++++ Information provided ++++
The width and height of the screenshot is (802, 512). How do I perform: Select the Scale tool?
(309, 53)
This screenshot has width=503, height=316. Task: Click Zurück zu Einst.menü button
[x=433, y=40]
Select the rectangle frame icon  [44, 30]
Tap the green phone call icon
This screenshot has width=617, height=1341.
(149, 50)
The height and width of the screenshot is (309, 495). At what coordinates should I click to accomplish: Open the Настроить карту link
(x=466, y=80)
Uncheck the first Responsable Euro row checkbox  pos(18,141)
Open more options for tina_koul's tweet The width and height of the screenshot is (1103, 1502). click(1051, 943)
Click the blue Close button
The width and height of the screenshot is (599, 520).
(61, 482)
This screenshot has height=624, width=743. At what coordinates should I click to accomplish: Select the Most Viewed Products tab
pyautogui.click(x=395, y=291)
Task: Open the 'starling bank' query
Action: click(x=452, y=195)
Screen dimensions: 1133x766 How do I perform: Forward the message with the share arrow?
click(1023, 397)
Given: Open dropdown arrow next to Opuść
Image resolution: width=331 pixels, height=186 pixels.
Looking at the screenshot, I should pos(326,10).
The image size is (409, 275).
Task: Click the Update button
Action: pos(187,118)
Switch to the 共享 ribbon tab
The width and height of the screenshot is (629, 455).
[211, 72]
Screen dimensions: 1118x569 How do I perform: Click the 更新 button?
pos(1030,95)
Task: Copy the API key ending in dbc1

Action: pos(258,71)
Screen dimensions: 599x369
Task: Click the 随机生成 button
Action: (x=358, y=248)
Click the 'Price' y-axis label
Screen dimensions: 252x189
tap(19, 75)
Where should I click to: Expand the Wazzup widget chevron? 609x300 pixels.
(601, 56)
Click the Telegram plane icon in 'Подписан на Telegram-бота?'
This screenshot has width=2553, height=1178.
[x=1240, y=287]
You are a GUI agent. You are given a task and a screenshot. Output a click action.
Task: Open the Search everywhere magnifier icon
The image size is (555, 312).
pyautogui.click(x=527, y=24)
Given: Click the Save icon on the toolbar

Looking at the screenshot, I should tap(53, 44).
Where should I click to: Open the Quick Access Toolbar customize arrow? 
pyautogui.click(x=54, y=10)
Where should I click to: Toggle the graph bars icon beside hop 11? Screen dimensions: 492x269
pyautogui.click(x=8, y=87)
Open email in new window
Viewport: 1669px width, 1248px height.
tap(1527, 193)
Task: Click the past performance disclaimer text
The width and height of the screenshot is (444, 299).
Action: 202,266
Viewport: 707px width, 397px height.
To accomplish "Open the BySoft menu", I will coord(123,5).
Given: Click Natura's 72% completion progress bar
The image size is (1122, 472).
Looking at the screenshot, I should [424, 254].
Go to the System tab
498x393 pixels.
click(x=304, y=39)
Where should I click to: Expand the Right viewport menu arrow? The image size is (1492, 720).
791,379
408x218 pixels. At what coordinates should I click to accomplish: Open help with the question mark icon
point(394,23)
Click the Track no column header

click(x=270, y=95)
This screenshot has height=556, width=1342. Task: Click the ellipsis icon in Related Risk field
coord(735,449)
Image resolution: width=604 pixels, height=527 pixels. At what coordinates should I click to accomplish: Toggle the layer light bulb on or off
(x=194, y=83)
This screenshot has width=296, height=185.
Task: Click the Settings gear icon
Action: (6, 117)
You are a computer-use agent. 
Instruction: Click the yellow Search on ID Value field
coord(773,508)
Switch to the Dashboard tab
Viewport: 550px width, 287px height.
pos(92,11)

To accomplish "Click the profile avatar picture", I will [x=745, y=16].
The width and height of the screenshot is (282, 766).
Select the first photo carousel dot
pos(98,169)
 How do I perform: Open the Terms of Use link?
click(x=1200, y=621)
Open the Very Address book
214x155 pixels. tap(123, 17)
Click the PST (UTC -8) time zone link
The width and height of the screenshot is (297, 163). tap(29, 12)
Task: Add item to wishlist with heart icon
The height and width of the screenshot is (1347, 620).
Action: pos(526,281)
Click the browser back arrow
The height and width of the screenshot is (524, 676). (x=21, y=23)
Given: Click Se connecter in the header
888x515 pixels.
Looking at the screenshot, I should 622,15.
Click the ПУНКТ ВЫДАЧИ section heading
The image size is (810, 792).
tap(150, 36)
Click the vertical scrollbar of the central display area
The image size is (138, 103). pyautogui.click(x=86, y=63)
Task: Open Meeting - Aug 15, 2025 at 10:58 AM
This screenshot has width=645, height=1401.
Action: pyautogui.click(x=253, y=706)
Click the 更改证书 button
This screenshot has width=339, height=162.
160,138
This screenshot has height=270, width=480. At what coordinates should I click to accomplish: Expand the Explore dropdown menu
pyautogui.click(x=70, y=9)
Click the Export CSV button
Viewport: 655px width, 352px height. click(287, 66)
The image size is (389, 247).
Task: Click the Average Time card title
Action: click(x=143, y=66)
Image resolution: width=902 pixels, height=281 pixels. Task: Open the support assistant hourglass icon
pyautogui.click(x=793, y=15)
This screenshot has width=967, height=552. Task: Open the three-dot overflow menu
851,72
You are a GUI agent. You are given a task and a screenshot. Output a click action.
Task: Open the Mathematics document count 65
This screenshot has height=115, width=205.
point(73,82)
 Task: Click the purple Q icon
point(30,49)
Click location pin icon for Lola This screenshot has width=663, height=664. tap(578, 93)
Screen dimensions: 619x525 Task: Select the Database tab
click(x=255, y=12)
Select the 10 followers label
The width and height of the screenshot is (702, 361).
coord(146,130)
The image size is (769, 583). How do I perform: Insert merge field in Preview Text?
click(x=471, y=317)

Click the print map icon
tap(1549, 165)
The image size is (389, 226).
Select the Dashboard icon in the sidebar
++++
Task prompt: Repeat the records above exactly, leaving none out.

Result:
The width and height of the screenshot is (802, 512). How do I perform: Select the Scale tool?
(309, 53)
This screenshot has width=503, height=316. Task: Click Zurück zu Einst.menü button
[x=433, y=40]
Select the rectangle frame icon  [44, 30]
Tap the green phone call icon
This screenshot has width=617, height=1341.
(149, 50)
The height and width of the screenshot is (309, 495). At what coordinates should I click to accomplish: Open the Настроить карту link
(x=466, y=80)
Uncheck the first Responsable Euro row checkbox  pos(18,141)
Open more options for tina_koul's tweet The width and height of the screenshot is (1103, 1502). click(1051, 943)
Click the blue Close button
The width and height of the screenshot is (599, 520).
(61, 482)
This screenshot has height=624, width=743. At what coordinates should I click to accomplish: Select the Most Viewed Products tab
pyautogui.click(x=395, y=291)
Task: Open the 'starling bank' query
Action: click(x=452, y=195)
Screen dimensions: 1133x766 How do I perform: Forward the message with the share arrow?
click(1023, 397)
Given: Open dropdown arrow next to Opuść
Image resolution: width=331 pixels, height=186 pixels.
Looking at the screenshot, I should pos(326,10).
The image size is (409, 275).
Task: Click the Update button
Action: pos(187,118)
Switch to the 共享 ribbon tab
The width and height of the screenshot is (629, 455).
[211, 72]
Screen dimensions: 1118x569 How do I perform: Click the 更新 button?
pos(1030,95)
Task: Copy the API key ending in dbc1

Action: pos(258,71)
Screen dimensions: 599x369
Task: Click the 随机生成 button
Action: (x=358, y=248)
Click the 'Price' y-axis label
Screen dimensions: 252x189
tap(19, 75)
Where should I click to: Expand the Wazzup widget chevron? 609x300 pixels.
(601, 56)
Click the Telegram plane icon in 'Подписан на Telegram-бота?'
This screenshot has width=2553, height=1178.
[x=1240, y=287]
You are a GUI agent. You are given a task and a screenshot. Output a click action.
Task: Open the Search everywhere magnifier icon
The image size is (555, 312).
pyautogui.click(x=527, y=24)
Given: Click the Save icon on the toolbar

Looking at the screenshot, I should tap(53, 44).
Where should I click to: Open the Quick Access Toolbar customize arrow? 
pyautogui.click(x=54, y=10)
Where should I click to: Toggle the graph bars icon beside hop 11? Screen dimensions: 492x269
pyautogui.click(x=8, y=87)
Open email in new window
Viewport: 1669px width, 1248px height.
tap(1527, 193)
Task: Click the past performance disclaimer text
The width and height of the screenshot is (444, 299).
Action: 202,266
Viewport: 707px width, 397px height.
To accomplish "Open the BySoft menu", I will coord(123,5).
Given: Click Natura's 72% completion progress bar
The image size is (1122, 472).
Looking at the screenshot, I should [424, 254].
Go to the System tab
498x393 pixels.
click(x=304, y=39)
Where should I click to: Expand the Right viewport menu arrow? The image size is (1492, 720).
791,379
408x218 pixels. At what coordinates should I click to accomplish: Open help with the question mark icon
point(394,23)
Click the Track no column header

click(x=270, y=95)
This screenshot has height=556, width=1342. Task: Click the ellipsis icon in Related Risk field
coord(735,449)
Image resolution: width=604 pixels, height=527 pixels. At what coordinates should I click to accomplish: Toggle the layer light bulb on or off
(x=194, y=83)
This screenshot has width=296, height=185.
Task: Click the Settings gear icon
Action: (6, 117)
You are a computer-use agent. 
Instruction: Click the yellow Search on ID Value field
coord(773,508)
Switch to the Dashboard tab
Viewport: 550px width, 287px height.
pos(92,11)

To accomplish "Click the profile avatar picture", I will [x=745, y=16].
The width and height of the screenshot is (282, 766).
Select the first photo carousel dot
pos(98,169)
 How do I perform: Open the Terms of Use link?
click(x=1200, y=621)
Open the Very Address book
214x155 pixels. tap(123, 17)
Click the PST (UTC -8) time zone link
The width and height of the screenshot is (297, 163). tap(29, 12)
Task: Add item to wishlist with heart icon
The height and width of the screenshot is (1347, 620).
Action: pos(526,281)
Click the browser back arrow
The height and width of the screenshot is (524, 676). (x=21, y=23)
Given: Click Se connecter in the header
888x515 pixels.
Looking at the screenshot, I should 622,15.
Click the ПУНКТ ВЫДАЧИ section heading
The image size is (810, 792).
tap(150, 36)
Click the vertical scrollbar of the central display area
The image size is (138, 103). pyautogui.click(x=86, y=63)
Task: Open Meeting - Aug 15, 2025 at 10:58 AM
This screenshot has width=645, height=1401.
Action: pyautogui.click(x=253, y=706)
Click the 更改证书 button
This screenshot has width=339, height=162.
160,138
This screenshot has height=270, width=480. At what coordinates should I click to accomplish: Expand the Explore dropdown menu
pyautogui.click(x=70, y=9)
Click the Export CSV button
Viewport: 655px width, 352px height. click(287, 66)
The image size is (389, 247).
Task: Click the Average Time card title
Action: click(x=143, y=66)
Image resolution: width=902 pixels, height=281 pixels. Task: Open the support assistant hourglass icon
pyautogui.click(x=793, y=15)
This screenshot has width=967, height=552. Task: Open the three-dot overflow menu
851,72
You are a GUI agent. You are given a task and a screenshot. Output a click action.
Task: Open the Mathematics document count 65
This screenshot has height=115, width=205.
point(73,82)
 Task: Click the purple Q icon
point(30,49)
Click location pin icon for Lola This screenshot has width=663, height=664. tap(578, 93)
Screen dimensions: 619x525 Task: Select the Database tab
click(x=255, y=12)
Select the 10 followers label
The width and height of the screenshot is (702, 361).
coord(146,130)
The image size is (769, 583). How do I perform: Insert merge field in Preview Text?
click(x=471, y=317)

Click the print map icon
tap(1549, 165)
The image size is (389, 226).
Select the Dashboard icon in the sidebar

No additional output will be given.